Right now Let's encrypt is moving from DST Root CA X3 to ISRG X1, how should this transition be handled? Should the IOT should be able to hold 3 Root CA to handle the transition smoothly, if so, isn't that a but much for an embedded devices ?
Also if you take into account that some devices might stay in stock or on shelves for a long time, a smooth download of a new firmware rotating an expired/revoked CA with a new one is not guaranteed, if the backup CA expired for example (or if both were revoked even if highly unlikely).
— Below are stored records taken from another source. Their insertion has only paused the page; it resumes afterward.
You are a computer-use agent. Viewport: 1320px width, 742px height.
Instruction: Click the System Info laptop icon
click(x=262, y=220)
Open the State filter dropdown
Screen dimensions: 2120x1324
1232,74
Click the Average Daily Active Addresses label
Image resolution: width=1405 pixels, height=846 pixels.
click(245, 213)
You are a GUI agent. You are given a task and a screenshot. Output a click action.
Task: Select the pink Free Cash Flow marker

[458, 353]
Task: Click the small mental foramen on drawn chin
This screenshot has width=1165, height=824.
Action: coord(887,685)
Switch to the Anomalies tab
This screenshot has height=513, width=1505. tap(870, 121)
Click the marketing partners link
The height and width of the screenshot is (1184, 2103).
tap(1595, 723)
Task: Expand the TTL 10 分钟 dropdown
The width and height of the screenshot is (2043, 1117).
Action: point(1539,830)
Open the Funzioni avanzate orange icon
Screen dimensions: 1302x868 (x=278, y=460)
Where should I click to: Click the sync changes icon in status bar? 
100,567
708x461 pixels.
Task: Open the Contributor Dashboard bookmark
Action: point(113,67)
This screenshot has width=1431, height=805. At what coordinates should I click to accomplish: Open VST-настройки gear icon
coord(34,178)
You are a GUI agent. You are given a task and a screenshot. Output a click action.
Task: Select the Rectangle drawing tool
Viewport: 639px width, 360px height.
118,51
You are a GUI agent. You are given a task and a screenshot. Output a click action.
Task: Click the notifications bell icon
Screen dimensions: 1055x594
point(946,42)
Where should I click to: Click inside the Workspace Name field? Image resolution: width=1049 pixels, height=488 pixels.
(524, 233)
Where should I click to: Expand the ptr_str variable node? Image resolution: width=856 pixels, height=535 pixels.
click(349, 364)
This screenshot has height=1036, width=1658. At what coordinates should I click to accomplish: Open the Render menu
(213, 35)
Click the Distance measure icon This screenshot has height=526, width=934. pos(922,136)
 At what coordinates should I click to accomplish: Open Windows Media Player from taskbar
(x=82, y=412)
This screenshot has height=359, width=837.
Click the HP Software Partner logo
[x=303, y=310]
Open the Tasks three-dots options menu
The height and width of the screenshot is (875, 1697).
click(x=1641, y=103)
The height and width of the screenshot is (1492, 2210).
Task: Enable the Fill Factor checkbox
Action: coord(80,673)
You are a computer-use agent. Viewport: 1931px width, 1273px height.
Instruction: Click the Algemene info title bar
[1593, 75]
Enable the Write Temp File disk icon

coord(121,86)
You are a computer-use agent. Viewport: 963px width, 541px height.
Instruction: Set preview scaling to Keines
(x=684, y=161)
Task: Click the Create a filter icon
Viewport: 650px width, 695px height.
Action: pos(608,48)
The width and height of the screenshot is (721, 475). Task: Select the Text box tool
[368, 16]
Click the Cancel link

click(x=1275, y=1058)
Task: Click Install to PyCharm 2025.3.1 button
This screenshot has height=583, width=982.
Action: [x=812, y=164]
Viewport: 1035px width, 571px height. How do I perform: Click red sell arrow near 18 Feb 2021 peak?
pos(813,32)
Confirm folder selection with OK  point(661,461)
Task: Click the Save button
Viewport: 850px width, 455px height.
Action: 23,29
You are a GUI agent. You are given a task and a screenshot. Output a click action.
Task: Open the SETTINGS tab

Should firmware updates be done without ssl altogether or is there a cleaner and more secure solution ?
DST Root CA 3 expires this year, so if I were setting something like this up and using Let's Encrypt I'd use the "alternate" chain on my servers that just uses ISRG Root X1, and have that root in my devices.
Your firmware updates should probably check some signature that it comes from you, sure. Using https and running your own private CA for the firmware update server is a reasonable approach, though there are others. I wouldn't trust everything to a root that you don't control, but if you wanted to use ISRG Root X1 as your "main" approach and have your own private CA (or maybe a few other public CAs) as a "backup" for if there's some problem with getting a Let's Encrypt certificate using that root, that seems reasonable to me too. Or maybe you could put something together with HMAC-SHA-256 or the like to validate the firmware image even though it's received over unencrypted http, though that would require the secret itself being embedded in the devices which you might not want.
The trusted root certificate store for the TLS clients
Yes, so there is no security issue with having a self-signed certificate at least for an IOT firmware update sub domain, as long as we are keeping the private key very, very safe. Right ? But still, if you want to be extremely sure that firmware updates will always go through, you would need the firmware update to either switch to the non-firmware update specific CA or have a second self-signed CA embedded as well.
Well, that's a lot to consider. Thank you very much for your quick and detailed answers guys.
Well, it's as secure as you keep the private key, yes.
Cryptography is just a very big lever: It makes the security of a large amount of information (the data) dependent on the security of a small amount of information (the key). But that's "all" it does, is make you care about the security of how you transfer keys instead of how to securely transfer everything. If you "outsource" part of that key-security to a CA like Let's Encrypt, that can be helpful but still ultimately you're just trusting that the public key for ISRG Root X1 was transferred securely to your devices and that the holders of that key only sign other public keys the way they've promised to.
Yes, that's it. All a PKI does (including the public WebPKI) is reduce the security of everything to the security of getting the right roots into the device's trust store and the security of the entities that have those root keys (and the intermediates they sign, and so forth). If you can't trust that process, then you haven't really gained anything.